My Sacramento colleague Evan Halper writes that every time any of us buys a gallon of gas, we pay nearly a penny and a half into an environmental fund intended to help small companies clean up their messy energy footprint. The mess is from service stations’ underground storage tanks leaking fuel into the groundwater,

Rather than let these small businesses go broke cleaning it up, the state set up a fund 20 years ago to help the little gas-station guys and gals clean up after themselves.

So how has that been working? Well, of the nearly $2.5 billion collected over two decades, nearly a half-billion has gone to homey little businesses such as ... Exxon. And Shell. And 7-Eleven, which has more gas pumps than, to use my great-grandfather’s phrase, Carter has liver pills. It seems from Evan Halper’s story that the big guys have shoved into line with their big mitts outstretched, and they’ve gotten the big checks.

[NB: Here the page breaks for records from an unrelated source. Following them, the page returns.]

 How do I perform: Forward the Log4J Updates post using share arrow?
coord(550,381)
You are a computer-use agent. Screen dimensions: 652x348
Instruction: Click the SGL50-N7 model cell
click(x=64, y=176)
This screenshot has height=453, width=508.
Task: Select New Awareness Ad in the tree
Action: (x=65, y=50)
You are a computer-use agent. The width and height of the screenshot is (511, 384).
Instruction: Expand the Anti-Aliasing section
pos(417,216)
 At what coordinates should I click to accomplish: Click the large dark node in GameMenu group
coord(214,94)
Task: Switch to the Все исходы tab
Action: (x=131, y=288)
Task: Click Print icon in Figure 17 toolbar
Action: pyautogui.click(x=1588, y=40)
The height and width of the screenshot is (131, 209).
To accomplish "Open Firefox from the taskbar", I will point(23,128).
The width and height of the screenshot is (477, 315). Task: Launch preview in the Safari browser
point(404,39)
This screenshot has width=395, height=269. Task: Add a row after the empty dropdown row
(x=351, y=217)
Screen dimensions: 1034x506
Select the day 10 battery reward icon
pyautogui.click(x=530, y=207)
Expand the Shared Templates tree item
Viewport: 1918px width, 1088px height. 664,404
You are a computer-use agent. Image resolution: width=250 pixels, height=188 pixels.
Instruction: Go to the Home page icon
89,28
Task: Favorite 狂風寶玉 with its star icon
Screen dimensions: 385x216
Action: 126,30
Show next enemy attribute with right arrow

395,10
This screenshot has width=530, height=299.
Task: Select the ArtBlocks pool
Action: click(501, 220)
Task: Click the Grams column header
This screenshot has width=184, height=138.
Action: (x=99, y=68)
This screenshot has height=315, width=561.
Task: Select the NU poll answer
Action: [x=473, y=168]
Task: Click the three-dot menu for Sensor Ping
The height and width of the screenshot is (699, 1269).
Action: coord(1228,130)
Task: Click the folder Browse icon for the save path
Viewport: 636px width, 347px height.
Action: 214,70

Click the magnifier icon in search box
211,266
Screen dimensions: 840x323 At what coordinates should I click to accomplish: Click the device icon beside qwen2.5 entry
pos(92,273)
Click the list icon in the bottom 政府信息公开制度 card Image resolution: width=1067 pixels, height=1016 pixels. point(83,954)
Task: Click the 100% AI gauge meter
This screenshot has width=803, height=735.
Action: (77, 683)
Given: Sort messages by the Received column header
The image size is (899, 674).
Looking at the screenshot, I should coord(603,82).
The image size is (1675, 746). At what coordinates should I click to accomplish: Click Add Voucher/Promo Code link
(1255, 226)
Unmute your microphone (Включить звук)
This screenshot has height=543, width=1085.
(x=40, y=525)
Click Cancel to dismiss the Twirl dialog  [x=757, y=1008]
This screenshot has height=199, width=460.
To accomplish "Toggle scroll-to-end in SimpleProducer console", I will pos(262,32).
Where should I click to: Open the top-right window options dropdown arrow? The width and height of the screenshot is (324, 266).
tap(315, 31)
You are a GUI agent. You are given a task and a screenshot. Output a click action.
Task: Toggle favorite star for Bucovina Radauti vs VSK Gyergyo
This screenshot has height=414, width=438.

That made me think of something I heard last year, when I was writing about DNA and the one-drop rule during Barack Obama’s run for the White House. A DNA specialist told me offhandedly about a multi-millionaire businessman, a successful Caucasian guy who decided for fun to have his DNA tested. He found something he hadn’t known -- that he had a fraction of native American blood. Not much, but it was the minimum amount required to claim native American status and glom onto a chunk of money set aside to encourage struggling young native American-owned businesses, not thriving businesses run by white guys who had gone most of their lives without a clue as to their small piece of aboriginal American heritage. And glom onto it he did.

It sounds like something of the same is happening here. Money that the author of the law creating the fund says he meant especially for small businesses is being vacuumed up by big energy firms with the big lawyers and the big accountants and the big lobbying firms and the big campaign contributions to make the law and lawmakers serve them, and not the other way around. These are the same companies, Evan Halper writes, that fight gas taxes -- which are used primarily for the road projects that sustain demand for the companies’ gasoline. The small companies don’t have that kind of money; they’re supposed to be able instead to look to lawmakers to even the playing field, in this and in other matters affecting small businesses.

So, in the face of behavior like this, is it any wonder people have so little faith in some of the lawmakers who seem to pay only lip service to the ‘’little guy’’ who pays them?